It should display Configuration OK if there are no syntax errors. Otherwise, try and read the error output to see what's wrong with your Logstash configuration.

Restart Logstash, and enable it, to put our configuration changes into effect:

sudo service logstash restart
sudo update-rc.d logstash defaults 96 9

If you have downloaded logstash tar or zip, it can be run using following command

bin/logstash -f logstash.conf

Numerous responses are received.

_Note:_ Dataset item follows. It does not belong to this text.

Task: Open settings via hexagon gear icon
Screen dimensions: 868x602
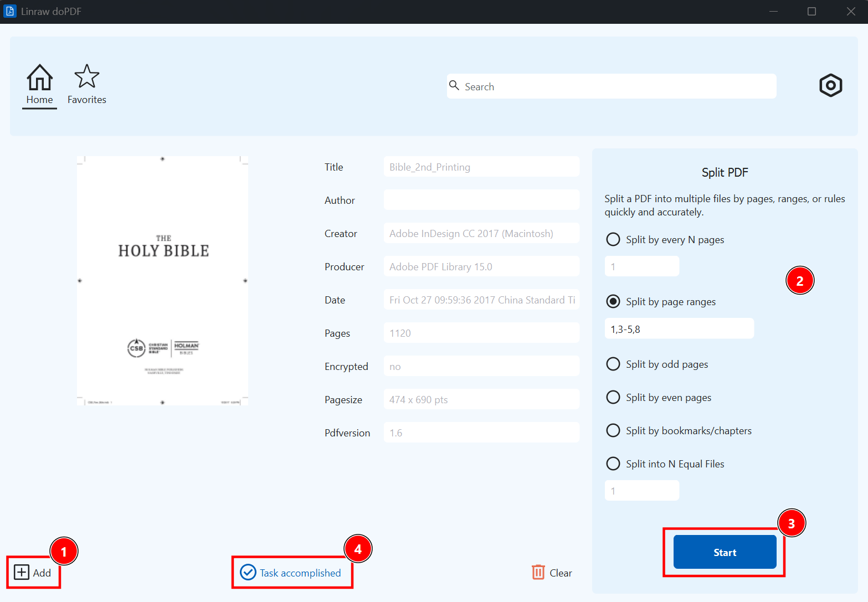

The structure of document is as follows:

{
 "text": "Learn how to automate anomaly detection on your #Elasticsearch #timeseries data with #MachineLearning:",
 "created_at": "2017-05-07T07:54:47.000Z",
 "source": "<a href="%5C">Twitter for iPhone</a>",
 "truncated": false,
 "language": "en",
 "mention": [],
 "retweet_count": 0,
 "hashtag": [
   {
     "text": "Elasticsearch",
     "start": 49,
     "end": 62
   },
   {
     "text": "timeseries",
     "start": 65,
     "end": 75
   },
   {
     "text": "MachineLearning",
     "start": 88,
     "end": 102
   }
 ],
 "location": {
   "lat": 33.686657,
   "lon": -117.674558
 },
 "place": {
   "id": "74a60733a8b5f7f9",
   "name": "elastic",
   "type": "city",
   "full_name": "San Francisco, CA",
   "street_address": null,
   "country": "United States",
   "country_code": "US",
   "url": "https://api.twitter.com/1.1/geo/id/74a60733a8b5f7f9.json"
 },
 "link": [],
 "user": {
   "id": 2873953509,
   "name": "Elastic",
   "screen_name": "elastic",
   "location": "SF, CA",
   "description": "The company behind the Elastic Stack (#elasticsearch, #kibana, Beats, #logstash), X-Pack, and Elastic Cloud"
 }
}

Elasticsearch enables pagination by adding a size and a from parameter. For example if you wanted to retrieve results in batches of 5 starting from the 3rd page (i.e. show results 11-15), you would do:

curl -XGET 'ES_HOST:ES_PORT/twitter/tweet/_search?size=5&from=10’

However it becomes more expensive as we move further and further into the list of results. Each time we make one of these calls, we are re-running the search operation, forcing Lucene to go off and re-score all the results, rank them and then discard the first 10 (or 10000 if we get that far). The easier option is the scan and scroll API. The idea is to run the actual query once and then Elastic caches the result somewhere and gives us an “access token” to go back in and get them. Then we call the scroll API endpoint with said token to get next page of results.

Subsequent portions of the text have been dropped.